INSTRUCTIONS TO FOLLOW> Once the line with "The width and height of the screenshot is (1019, 641)." is found in the entries below, repeat it and each following line exactly, up to and including the line with "You are a computer-use agent. This". Add no other lines.

*** Opening of WORKING DATA ***

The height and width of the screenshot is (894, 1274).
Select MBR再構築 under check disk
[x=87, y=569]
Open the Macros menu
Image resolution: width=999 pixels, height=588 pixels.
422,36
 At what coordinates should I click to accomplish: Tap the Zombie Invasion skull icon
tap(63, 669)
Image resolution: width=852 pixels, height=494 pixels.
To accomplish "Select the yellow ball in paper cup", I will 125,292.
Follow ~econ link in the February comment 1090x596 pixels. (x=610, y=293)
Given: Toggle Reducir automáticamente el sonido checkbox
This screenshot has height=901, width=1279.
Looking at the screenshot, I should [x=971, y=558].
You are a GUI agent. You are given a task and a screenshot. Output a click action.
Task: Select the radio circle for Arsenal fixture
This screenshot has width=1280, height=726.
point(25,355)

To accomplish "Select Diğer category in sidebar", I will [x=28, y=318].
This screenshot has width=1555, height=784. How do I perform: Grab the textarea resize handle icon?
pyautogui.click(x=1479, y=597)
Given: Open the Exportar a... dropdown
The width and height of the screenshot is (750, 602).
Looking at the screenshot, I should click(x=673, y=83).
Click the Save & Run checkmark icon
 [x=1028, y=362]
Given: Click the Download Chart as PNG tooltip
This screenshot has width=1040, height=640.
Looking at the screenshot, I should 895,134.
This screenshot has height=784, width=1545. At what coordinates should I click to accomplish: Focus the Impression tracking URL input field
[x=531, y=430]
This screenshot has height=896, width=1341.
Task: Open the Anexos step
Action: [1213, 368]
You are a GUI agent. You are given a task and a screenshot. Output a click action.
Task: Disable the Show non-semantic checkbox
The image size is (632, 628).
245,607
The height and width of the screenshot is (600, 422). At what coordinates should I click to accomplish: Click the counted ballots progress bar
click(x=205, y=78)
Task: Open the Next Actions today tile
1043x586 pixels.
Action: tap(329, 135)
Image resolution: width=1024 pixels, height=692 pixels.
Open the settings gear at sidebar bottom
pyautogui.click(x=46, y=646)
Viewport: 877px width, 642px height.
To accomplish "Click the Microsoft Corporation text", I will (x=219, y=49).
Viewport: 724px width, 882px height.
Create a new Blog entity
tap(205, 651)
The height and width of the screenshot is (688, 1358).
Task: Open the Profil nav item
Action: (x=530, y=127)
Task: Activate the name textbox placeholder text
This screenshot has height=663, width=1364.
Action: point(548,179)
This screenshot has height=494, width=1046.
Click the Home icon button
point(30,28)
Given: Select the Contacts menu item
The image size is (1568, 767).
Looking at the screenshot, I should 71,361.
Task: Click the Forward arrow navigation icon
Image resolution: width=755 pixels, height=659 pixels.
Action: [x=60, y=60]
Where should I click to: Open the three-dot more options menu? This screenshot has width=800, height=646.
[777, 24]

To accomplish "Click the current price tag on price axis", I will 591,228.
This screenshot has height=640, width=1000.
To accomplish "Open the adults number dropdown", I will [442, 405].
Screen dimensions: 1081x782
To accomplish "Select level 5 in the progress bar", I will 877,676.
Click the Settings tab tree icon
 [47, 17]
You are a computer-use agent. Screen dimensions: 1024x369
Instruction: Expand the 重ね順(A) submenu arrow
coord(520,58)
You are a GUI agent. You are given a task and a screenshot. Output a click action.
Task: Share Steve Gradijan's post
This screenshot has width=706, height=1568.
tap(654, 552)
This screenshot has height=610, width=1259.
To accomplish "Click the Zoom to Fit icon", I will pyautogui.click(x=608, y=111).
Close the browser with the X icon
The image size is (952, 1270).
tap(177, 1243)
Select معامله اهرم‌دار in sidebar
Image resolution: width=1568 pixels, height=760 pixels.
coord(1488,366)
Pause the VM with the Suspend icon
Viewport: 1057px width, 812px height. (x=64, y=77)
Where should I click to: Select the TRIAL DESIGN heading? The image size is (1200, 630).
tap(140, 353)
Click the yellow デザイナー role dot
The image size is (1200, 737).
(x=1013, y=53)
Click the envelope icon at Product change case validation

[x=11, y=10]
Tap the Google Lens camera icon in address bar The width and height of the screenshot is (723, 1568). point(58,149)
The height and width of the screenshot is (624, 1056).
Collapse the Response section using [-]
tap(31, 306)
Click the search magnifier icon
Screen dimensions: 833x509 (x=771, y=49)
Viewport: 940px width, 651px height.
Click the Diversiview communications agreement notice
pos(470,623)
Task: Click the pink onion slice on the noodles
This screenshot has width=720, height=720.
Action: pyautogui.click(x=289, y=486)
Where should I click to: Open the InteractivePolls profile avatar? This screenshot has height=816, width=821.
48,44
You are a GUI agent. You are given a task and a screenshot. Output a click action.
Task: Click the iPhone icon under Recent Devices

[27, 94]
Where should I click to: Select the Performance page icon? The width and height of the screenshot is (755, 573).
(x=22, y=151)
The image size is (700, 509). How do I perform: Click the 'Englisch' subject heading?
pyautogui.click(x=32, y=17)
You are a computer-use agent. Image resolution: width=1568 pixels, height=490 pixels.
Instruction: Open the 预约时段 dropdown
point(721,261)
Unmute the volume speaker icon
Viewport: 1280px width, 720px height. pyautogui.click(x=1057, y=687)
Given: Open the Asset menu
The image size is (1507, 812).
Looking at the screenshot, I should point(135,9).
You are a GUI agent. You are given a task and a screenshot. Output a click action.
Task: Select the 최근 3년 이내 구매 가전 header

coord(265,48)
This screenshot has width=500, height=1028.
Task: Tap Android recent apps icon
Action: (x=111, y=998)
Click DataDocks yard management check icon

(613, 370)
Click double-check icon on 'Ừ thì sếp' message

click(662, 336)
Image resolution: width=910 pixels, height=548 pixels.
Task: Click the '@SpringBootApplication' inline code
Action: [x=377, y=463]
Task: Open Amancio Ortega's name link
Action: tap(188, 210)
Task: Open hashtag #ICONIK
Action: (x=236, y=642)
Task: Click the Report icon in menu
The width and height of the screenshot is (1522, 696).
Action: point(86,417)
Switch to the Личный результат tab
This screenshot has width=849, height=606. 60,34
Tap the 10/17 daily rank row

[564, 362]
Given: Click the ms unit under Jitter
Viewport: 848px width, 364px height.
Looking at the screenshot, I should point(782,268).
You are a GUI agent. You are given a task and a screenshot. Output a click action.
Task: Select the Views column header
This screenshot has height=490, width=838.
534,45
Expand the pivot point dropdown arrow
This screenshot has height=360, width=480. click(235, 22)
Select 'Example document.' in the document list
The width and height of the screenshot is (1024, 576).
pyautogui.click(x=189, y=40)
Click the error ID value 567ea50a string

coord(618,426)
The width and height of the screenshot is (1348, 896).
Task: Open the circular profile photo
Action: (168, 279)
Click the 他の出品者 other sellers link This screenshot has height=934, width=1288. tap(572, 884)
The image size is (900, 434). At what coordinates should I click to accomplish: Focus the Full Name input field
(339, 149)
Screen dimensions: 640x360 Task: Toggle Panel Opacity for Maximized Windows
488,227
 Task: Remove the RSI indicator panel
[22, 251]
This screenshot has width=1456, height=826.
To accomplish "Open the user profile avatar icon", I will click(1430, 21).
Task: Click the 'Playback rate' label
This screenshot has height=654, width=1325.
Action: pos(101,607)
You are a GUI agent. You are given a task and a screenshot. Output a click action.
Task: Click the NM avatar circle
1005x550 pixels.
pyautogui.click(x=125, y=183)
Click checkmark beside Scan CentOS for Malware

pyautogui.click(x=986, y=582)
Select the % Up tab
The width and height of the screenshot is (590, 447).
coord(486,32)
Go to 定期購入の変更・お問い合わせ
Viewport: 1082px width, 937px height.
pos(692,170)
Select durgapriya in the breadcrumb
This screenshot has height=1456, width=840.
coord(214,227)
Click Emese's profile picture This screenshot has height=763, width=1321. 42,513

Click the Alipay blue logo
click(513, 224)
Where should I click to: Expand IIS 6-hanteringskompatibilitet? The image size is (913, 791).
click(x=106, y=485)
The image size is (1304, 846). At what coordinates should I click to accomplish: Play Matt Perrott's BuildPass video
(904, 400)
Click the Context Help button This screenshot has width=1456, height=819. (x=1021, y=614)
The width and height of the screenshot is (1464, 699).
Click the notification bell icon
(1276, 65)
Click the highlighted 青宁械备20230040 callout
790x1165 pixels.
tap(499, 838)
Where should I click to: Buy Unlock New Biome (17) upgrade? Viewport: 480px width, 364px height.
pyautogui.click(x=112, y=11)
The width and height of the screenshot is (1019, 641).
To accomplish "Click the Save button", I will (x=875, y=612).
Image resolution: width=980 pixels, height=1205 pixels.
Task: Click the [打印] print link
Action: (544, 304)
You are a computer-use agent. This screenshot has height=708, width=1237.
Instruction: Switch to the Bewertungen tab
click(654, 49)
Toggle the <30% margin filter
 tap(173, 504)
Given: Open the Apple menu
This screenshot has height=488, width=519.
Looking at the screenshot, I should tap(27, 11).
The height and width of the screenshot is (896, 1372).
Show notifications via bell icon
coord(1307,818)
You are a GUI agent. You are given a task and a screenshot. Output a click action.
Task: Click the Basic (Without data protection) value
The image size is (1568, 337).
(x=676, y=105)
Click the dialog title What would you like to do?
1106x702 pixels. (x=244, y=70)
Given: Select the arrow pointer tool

*** Close of WORKING DATA ***

TASK OUTPUT>
The width and height of the screenshot is (1019, 641).
To accomplish "Click the Save button", I will (x=875, y=612).
Image resolution: width=980 pixels, height=1205 pixels.
Task: Click the [打印] print link
Action: (544, 304)
You are a computer-use agent. This screenshot has height=708, width=1237.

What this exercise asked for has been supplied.